[EXERCISE SET]
**a.** In the column by the Hot Mess Mums' Club podcast host, what does her husband say she is living when he sees her at home with more free time?
**b.** Write the next part of the column by the Hot Mess Mums' Club podcast host, picking up after its last sentence.

[TEXT FOR ANALYSIS]
---

The Hot Mess Mum's Club podcast host on happiness, home life and healthy relationships

Kelly Pegg is a journalist and broadcaster working in radio for more than 15 years. She is a mum of two who was born and raised in the East Midlands and loves living in Nottinghamshire with her family. She hosts the podcast The Hot Mess Mums' Club with TV Presenter Jenny Powell, supporting and empowering women everywhere. You can find it on Instagram @thehotmessmums

This week I realised that perhaps my husband and I have spent too much time together of late.

We always have been that couple who choose a night in together watching Netflix over a night out with friends.

In truth, we live for each other and probably don’t have a buoyant enough social life away from each other.

It’s never bothered me before; I have always felt lucky that we both have chosen to be with one another over a night out with mates at the pub or a weekend away with the girls.

Lately, the realisation of how my life has changed since Covid and lockdown has really started to sink in.

I’m home-based for work, and I have been for a long time.

Like many of you mums reading this I am only now starting to feel the ramifications of lockdown and what we have all endured and I’m starting to feel a little like a caged bird.

Marriage and mum life is often repetitive, which I tend to find comfort in as it’s nice to know where you are. That, along with the security and the love having a family brings you, is, without doubt, a blessing.

Like any normal person though there are times, especially of late, where I’ve felt lonely and I’ve missed going out to work, I’ve missed the identity that I used to have.

I watch my husband juggling a busy career and a MA as well as helping with our family business and I’m in awe if the truth be known and a little envious.

He looks at me being at home, having more free time, going to the gym and having coffee with friends and tells me I’m living the dream life.

---

[GIVEN INFORMATION]

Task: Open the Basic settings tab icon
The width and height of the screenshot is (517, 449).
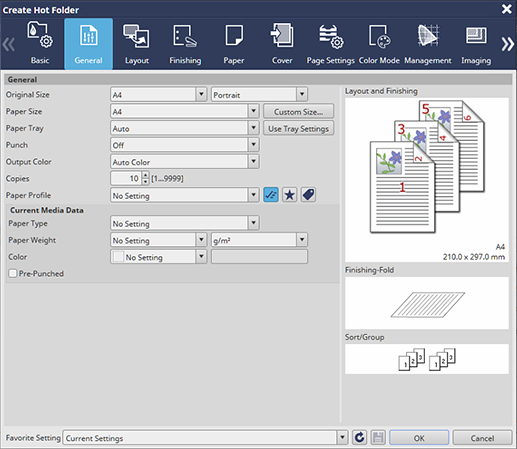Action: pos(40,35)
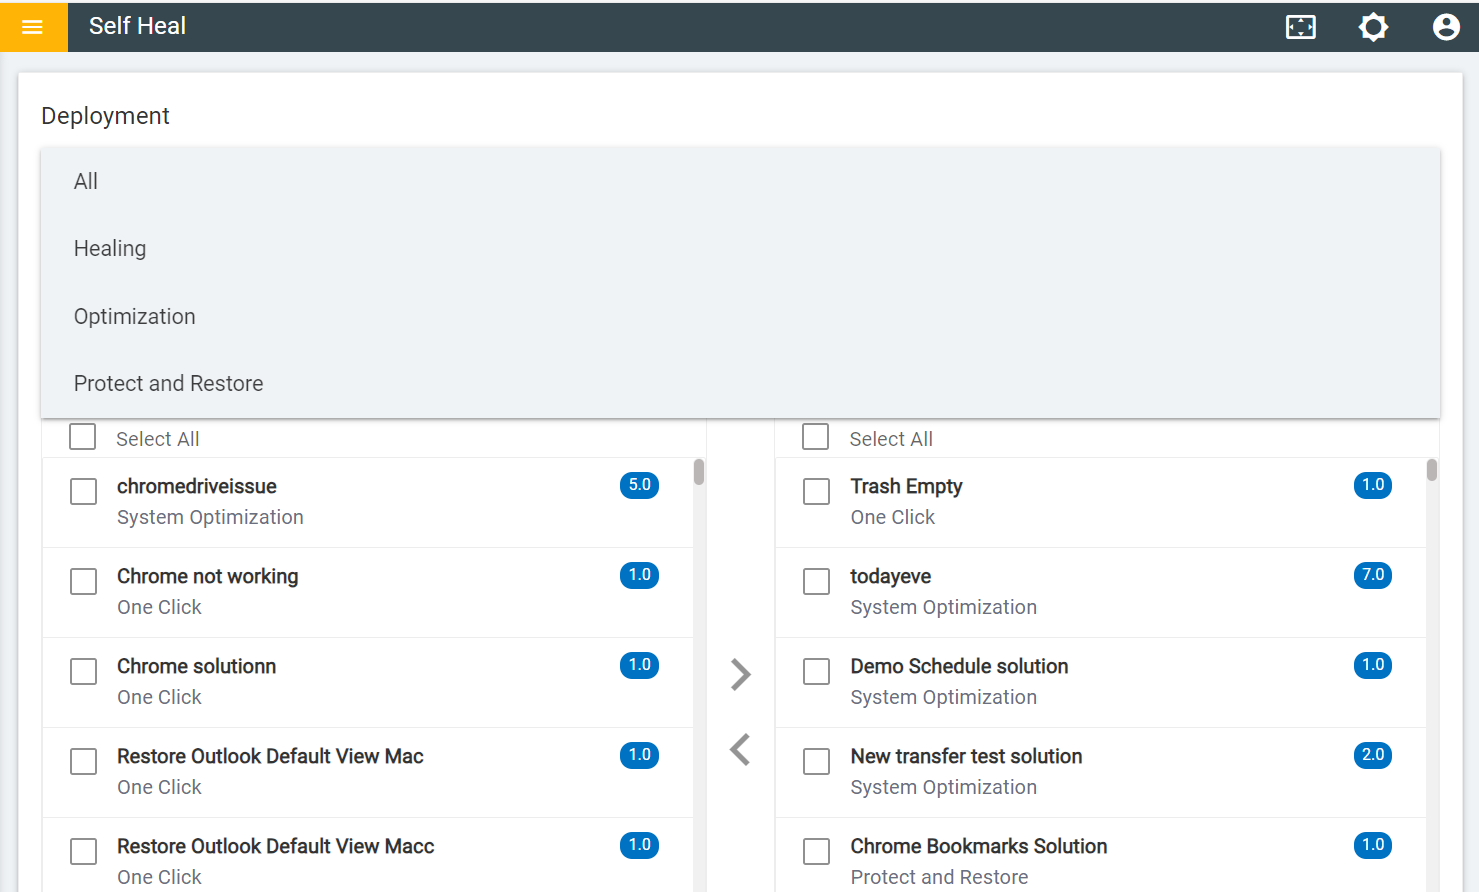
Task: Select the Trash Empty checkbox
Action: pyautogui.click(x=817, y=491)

---

[RESULTS FOR THE EXERCISE]
**a.** The dream life.

**b.**
It can be that at times in our life we don’t know how good we have it I guess and it’s easy to look at someone else and think they have it made.

The last week or two my husband and I have had a few arguments which is very unlike us, and I feel frustrated trying to work out what has caused them.

I run through all sorts of reasons, stress, the way the world feels so uncertain now, and the aftermath of lockdown.

I appear to be analysing everything and wanting answers when the truth is even the happiest of couples disagree and fall out from time to time.

No one gets on perfectly 100 per cent of the time right?

Perhaps if we spoke about the difficulties encountered in long-serving relationships we would actually be breaking a taboo and helping each other.

There is this unreal, false expectation of perfection that if we admit to having had an argument or feeling a little low our relationship is failing.

Really the truth is it’s actually healthy to disagree, fall out, get fed up with each other sometimes and I’d say it isn’t normal not to!

Loving someone and sharing your life with them day in day out is wonderful but like everything that is worth it, it requires hard work and when we’ve all been spending a bit more time together than usual thanks to covid and lockdowns well that can test even the happiest of the couples.